Directive -
Reproduce the part of the listing that opens with the line containing "This screenshot has width=354, height=692." and closes with the line containing "point(359,218)", both included.

Records supplied -
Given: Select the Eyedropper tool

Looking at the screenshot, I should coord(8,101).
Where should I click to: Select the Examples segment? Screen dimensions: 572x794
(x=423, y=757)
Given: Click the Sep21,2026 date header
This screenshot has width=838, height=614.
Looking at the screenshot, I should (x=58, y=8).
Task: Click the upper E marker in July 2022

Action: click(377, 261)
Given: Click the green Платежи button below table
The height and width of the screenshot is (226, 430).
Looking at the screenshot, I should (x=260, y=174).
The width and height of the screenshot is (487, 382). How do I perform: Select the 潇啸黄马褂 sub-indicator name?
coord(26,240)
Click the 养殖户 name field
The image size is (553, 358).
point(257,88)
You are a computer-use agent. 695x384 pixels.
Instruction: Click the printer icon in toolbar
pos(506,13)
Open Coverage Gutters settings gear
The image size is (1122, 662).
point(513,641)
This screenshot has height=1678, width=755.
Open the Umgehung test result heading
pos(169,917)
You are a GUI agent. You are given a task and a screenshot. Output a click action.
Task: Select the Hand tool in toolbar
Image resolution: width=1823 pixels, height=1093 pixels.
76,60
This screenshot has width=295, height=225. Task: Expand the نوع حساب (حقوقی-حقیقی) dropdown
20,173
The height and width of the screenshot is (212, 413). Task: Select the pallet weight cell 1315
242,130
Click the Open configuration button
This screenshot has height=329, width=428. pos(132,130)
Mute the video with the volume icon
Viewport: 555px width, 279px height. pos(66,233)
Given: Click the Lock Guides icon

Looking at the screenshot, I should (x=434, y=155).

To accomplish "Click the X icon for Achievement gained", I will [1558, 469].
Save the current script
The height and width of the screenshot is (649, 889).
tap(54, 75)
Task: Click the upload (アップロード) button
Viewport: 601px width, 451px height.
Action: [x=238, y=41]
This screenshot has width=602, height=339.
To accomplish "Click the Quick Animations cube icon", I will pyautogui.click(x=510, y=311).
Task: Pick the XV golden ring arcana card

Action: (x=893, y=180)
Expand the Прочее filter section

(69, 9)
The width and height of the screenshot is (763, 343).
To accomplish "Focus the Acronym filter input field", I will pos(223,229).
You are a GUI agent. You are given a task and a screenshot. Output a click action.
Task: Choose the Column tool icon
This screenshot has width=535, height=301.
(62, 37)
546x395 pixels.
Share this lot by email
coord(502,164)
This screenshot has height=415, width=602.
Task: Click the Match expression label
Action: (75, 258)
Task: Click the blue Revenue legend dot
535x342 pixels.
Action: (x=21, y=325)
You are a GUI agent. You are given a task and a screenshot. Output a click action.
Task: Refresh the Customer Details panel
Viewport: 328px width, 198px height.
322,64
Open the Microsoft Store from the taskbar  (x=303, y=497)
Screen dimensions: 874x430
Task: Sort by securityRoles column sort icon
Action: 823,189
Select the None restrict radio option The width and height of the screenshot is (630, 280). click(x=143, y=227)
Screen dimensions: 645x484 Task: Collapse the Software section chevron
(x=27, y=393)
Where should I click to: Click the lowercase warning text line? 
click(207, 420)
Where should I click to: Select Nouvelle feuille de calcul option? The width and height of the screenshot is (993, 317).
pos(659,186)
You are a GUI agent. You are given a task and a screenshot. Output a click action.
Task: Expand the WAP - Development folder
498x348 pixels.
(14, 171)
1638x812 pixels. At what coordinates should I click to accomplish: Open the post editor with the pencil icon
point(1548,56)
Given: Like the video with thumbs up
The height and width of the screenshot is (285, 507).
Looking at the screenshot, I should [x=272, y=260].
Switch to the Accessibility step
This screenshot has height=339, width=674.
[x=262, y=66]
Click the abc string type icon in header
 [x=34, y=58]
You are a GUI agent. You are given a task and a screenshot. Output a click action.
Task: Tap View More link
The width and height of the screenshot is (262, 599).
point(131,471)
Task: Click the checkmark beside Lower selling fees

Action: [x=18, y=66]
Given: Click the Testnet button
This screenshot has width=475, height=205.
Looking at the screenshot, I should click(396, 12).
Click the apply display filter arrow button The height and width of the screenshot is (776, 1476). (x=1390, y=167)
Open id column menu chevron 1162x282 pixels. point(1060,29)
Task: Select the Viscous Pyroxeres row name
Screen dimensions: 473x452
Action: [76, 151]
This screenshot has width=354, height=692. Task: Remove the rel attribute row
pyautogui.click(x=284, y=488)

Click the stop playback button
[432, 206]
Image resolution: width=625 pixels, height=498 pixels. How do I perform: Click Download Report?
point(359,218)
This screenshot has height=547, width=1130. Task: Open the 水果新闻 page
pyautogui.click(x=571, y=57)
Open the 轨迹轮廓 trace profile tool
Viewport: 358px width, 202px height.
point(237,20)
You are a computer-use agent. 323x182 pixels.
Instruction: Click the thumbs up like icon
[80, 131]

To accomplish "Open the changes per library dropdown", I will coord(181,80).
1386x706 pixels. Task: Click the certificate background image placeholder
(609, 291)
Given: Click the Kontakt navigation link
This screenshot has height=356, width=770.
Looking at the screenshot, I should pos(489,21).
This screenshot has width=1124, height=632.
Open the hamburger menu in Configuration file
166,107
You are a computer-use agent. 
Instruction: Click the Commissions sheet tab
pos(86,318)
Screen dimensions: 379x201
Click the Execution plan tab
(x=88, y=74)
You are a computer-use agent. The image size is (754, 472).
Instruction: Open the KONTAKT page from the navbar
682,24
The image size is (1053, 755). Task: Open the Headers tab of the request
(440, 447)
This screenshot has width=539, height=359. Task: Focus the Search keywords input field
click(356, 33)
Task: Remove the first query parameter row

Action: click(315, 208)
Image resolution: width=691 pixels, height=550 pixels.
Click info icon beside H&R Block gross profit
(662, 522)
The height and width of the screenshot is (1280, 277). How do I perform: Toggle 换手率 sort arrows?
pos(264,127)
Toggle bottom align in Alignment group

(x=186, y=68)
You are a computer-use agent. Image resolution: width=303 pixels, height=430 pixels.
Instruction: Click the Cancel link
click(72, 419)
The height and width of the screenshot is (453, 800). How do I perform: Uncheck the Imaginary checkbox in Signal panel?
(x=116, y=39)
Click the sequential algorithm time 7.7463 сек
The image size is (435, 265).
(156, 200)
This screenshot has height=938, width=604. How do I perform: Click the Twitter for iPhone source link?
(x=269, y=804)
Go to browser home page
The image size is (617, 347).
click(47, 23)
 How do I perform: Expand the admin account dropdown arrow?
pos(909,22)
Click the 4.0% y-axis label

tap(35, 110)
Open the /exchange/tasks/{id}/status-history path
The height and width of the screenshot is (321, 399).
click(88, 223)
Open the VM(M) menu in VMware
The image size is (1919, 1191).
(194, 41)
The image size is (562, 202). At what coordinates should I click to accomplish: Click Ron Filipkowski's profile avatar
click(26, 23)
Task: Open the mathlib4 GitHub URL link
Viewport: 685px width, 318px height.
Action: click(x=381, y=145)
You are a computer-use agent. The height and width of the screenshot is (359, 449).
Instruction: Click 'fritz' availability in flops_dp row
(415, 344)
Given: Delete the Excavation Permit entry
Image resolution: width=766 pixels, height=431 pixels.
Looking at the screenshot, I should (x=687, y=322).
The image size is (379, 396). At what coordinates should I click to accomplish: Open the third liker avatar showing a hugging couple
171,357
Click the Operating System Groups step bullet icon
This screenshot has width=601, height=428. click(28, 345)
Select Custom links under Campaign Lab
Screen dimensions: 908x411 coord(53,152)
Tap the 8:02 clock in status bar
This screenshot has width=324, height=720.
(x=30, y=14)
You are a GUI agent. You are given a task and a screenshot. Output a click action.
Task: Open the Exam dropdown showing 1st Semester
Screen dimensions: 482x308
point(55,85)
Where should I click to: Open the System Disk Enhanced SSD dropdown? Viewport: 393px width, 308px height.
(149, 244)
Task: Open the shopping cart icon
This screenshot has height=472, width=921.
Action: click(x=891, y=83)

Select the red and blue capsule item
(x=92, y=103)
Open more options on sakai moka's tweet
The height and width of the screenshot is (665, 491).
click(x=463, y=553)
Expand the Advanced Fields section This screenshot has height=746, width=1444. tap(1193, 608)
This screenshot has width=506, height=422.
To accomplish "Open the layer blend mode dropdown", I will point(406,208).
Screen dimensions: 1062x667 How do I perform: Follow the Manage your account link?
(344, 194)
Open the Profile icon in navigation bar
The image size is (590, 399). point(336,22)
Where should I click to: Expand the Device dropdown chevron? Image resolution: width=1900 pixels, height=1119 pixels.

Output below -
This screenshot has width=354, height=692. Task: Remove the rel attribute row
pyautogui.click(x=284, y=488)

Click the stop playback button
[432, 206]
Image resolution: width=625 pixels, height=498 pixels. How do I perform: Click Download Report?
point(359,218)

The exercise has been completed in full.